Anche quest’organo, attualmente presieduto da un egiziano, non ha lasciato tracce significative. Le uniche iniziative da segnalare sono quelle dell’Alto commissario ai diritti umani Michelle Bachelet, ex presidente del Cile, che lancia appelli in larga misura inascoltati.

Ci siamo soffermati anche su questi aspetti organizzativi per evidenziare quanto sia difficile, nella politica internazionale, far rispettare il Goal 16:

Pace, giustizia e istituzioni solide - Promuovere società pacifiche e più inclusive per uno sviluppo sostenibile; offrire l'accesso alla giustizia per tutti e creare organismi efficienti, responsabili e inclusivi a tutti i livelli.

dell’Agenda 2030 sottoscritta cinque anni fa da tutti i Paesi del mondo.

C’è una via d’uscita?
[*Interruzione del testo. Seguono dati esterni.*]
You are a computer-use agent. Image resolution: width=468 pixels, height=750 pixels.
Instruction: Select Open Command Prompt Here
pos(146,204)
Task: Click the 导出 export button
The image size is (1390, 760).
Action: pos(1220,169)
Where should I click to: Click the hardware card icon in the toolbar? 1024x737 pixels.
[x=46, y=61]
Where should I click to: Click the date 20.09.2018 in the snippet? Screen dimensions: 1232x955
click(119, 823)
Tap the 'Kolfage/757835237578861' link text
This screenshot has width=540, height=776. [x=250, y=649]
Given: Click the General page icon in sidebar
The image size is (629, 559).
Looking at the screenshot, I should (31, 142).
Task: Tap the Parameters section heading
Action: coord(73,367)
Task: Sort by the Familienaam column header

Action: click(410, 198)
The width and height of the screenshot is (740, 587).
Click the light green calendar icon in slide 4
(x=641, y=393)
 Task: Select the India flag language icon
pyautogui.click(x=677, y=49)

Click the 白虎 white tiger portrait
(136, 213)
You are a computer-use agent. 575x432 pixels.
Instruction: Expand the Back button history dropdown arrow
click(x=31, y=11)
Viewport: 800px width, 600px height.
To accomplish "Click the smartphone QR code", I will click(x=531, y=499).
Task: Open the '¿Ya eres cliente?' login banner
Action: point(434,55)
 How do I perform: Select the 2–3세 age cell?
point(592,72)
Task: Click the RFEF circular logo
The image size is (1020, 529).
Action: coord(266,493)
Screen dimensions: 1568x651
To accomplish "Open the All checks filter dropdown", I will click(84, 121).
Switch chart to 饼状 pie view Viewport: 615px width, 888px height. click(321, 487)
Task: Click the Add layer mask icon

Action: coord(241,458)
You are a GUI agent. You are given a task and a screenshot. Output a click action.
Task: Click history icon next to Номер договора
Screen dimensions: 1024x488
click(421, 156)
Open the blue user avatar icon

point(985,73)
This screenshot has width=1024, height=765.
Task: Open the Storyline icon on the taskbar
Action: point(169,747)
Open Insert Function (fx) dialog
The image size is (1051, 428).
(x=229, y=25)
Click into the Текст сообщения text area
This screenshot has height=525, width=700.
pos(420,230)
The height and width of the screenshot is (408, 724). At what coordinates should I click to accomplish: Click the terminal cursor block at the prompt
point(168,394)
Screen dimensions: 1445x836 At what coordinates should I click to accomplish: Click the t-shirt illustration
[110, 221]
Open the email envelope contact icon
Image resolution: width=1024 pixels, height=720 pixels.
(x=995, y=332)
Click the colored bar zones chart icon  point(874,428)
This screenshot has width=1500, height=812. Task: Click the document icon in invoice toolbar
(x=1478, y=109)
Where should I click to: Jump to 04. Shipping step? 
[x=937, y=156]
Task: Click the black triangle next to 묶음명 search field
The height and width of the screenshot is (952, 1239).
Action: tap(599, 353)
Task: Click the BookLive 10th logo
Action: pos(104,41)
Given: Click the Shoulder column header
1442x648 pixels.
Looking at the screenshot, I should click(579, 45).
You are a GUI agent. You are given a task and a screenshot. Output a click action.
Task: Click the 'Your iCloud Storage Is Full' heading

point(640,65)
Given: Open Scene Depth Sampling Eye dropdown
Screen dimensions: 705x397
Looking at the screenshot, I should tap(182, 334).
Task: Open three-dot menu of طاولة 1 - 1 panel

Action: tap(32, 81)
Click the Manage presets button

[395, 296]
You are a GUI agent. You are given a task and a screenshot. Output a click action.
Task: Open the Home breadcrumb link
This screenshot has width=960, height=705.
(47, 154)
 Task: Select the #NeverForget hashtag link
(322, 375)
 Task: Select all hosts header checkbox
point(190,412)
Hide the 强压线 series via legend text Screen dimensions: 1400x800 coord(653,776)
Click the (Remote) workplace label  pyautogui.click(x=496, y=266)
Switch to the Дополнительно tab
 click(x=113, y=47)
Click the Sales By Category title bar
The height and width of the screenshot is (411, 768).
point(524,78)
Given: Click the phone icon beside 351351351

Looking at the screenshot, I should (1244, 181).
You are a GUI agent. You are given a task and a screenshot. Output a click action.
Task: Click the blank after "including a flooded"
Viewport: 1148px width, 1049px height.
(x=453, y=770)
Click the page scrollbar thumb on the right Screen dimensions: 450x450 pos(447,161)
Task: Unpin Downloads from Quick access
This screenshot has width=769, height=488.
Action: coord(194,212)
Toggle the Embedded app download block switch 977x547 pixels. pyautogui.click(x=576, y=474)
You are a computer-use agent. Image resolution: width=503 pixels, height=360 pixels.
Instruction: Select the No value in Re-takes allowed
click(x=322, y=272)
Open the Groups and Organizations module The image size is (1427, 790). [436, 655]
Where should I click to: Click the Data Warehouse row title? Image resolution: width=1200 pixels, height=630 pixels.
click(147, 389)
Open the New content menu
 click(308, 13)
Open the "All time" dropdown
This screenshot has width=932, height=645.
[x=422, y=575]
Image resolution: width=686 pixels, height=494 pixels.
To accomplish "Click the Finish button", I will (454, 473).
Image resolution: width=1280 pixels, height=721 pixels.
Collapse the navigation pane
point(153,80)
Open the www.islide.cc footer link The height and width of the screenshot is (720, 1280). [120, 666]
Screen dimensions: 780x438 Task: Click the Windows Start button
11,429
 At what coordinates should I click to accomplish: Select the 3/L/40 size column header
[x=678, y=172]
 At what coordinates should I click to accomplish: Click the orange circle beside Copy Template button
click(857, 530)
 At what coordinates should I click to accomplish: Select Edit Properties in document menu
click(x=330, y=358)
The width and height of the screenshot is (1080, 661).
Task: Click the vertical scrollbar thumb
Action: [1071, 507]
In parte la soluzione risiede in una armonizzazione delle legislazioni nazionali, come auspicato dalla giurista Paola Severino nel suo dialogo con il direttore dell’Ansa Luigi Contu e il portavoce dell’ASviS Enrico Giovannini nel corso della prima puntata di “Voci sul futuro”, il programma quotidiano andato in onda durante il Festival dello Sviluppo Sostenibile. Ma è chiaro che non ci si arriverà senza una grande mobilitazione dell’opinione pubblica mondiale. Oggi sembra un’utopia, ma il mondo si muove in fretta e le cose potrebbero cambiare.